This story was co-published with the Los Angeles Times and appeared in that paper on May 15, 2009.
California health regulators fined Kaiser Permanente's Bellflower hospital $250,000 Thursday for failing to keep employees from snooping in the medical records of Nadya Suleman, the mother who set off a media frenzy after giving birth to octuplets in January.
The fine is the first monetary penalty imposed and largest allowed under a new state law enacted last year after widely publicized violations of privacy at UCLA Medical Center involving Farrah Fawcett, Britney Spears, California First Lady Maria Shriver and other celebrities.
Since the law took effect Jan. 1, hospitals have reported about 300 incidents in which patient records were inappropriately accessed or disclosed. Most of those were inadvertent, such as giving discharge instructions or medication orders to the wrong patients, but some involved prying into patients' records without permission.
The state Department of Public Health found that breaches of Suleman's records extended beyond the Bellflower hospital and continued even after Kaiser first informed regulators it had a breach. Eight workers at other Kaiser hospitals and the chain's regional office were among those implicated, said Kathleen Billingsley, deputy director of the Public Health Department's Center for Health Care Quality.
The steps Kaiser took to protect Suleman's privacy were not aggressive enough, Billingsley and other state health officials said.
"It's the hospital's job to prevent these breaches from occurring, not just crack down after the fact," said Kim Belshé, secretary of California's Health and Human Services.

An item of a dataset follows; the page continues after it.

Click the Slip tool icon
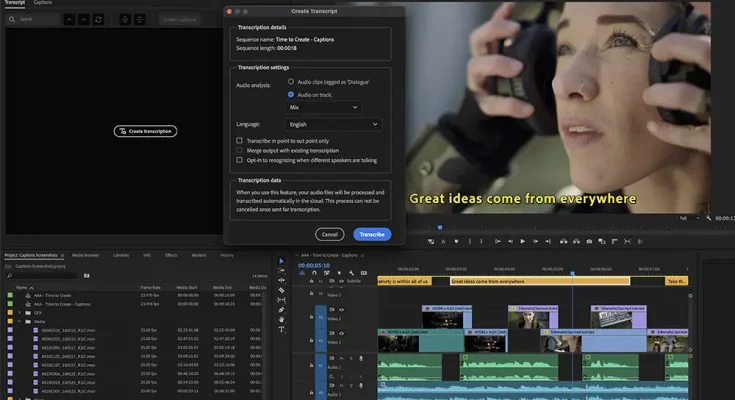 click(281, 300)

The law allows the Department of Public Health to impose fines against healthcare facilities of up to $25,000 per patient for the first violation and $17,500 for each additional violation, up to $250,000. A separate law allows fines to be imposed against individual healthcare workers. Belshé said the Kaiser workers were still being investigated by the California Office of Health Information Integrity, which will decide whether individual penalties will be imposed.
"The fine issued today should be a reminder that there are consequences for violations of medical privacy," Gov. Arnold Schwarzenegger said in a written statement.
Kaiser told the public health agency on Feb. 5 that two employees inappropriately accessed the records of Suleman, who gave birth on Jan. 26 to the world's only surviving octuplets, according to a Public Health Department report issued Thursday. By Feb. 20, six employees had been identified as having accessed records without authorization. On March 20, 17 more employees were added to the list, including two doctors, for a total of 23.
Of those, 15 were either terminated or resigned under pressure and eight faced other disciplinary actions, the state said in a report. The doctors were among those disciplined, not fired.
As is common practice, the state did not identify Suleman by name, but the facts, dates and circumstances match those of her case.
Kaiser spokesman Jim Anderson said the hospital took numerous steps to protect Suleman's privacy. It issued repeated warnings to staff members about privacy laws and added a prompt to her computerized records warning employees of the consequences for looking without permission.
Anderson said there was no proof that any of the employees leaked information to the media. "We share the department's concern for patient confidentiality, which is why we took all the strong action we took in this case," Anderson said. "Despite everything we did to try to prevent these kinds of things from happening, it is obvious that curiosity got the better of some people."
Jeffery Czech, Suleman's lawyer, said his client was not happy that unauthorized personnel looked at her records. But given the amount of gossip that has been printed about her private life, Czech said, "she's a little deadened to it."
"I think Kaiser handled it professionally. They found out, they terminated the employees, they brought it to our attention. They certainly didn't try to hide it," he said.
In their report, state officials said Kaiser's risk management office did not produce a list of all the employees who accessed Suleman's records until Feb. 5, more than a week after she gave birth.
"I believe that they should have anticipated it," Billingsley said. "If you know someone is coming in, a well-known individual or something that has the potential for other people to be curious . . . you should be able to come up with a solution."
Kaiser has 10 days to decide whether to appeal the fine. Anderson said officials were still evaluating the matter.
The breaches involving Fawcett's medical records -- first reported by The Times in April 2008 -- enraged California lawmakers and prompted the new law. In Fawcett's case, a low-level UCLA employee accessed her records more often than her own doctors. The employee pleaded guilty last year to federal felony charges of selling the information to the National Enquirer. The woman died of cancer in March before she could be sentenced.
Although state inspectors last year found widespread privacy violations at UCLA, the hospital cannot be fined under the state law because the breaches took place before the law took effect.
Federal law prohibits the unauthorized accessing of a patient's medical records. Since 2003, the U.S. Department of Health and Human Services has received nearly 44,000 privacy complaints. The agency has said it favors helping facilities make needed changes voluntarily as opposed to imposing fines.
Dr. Deborah Peel, founder of Patient Privacy Rights Foundation in Austin, Texas, said new technologies should be used to prevent unauthorized workers from accessing data in the first place.
"Fines are a last resort and I'm sure they will help," Peel said, but unprotected patient information is "like leaving money in an unlocked room."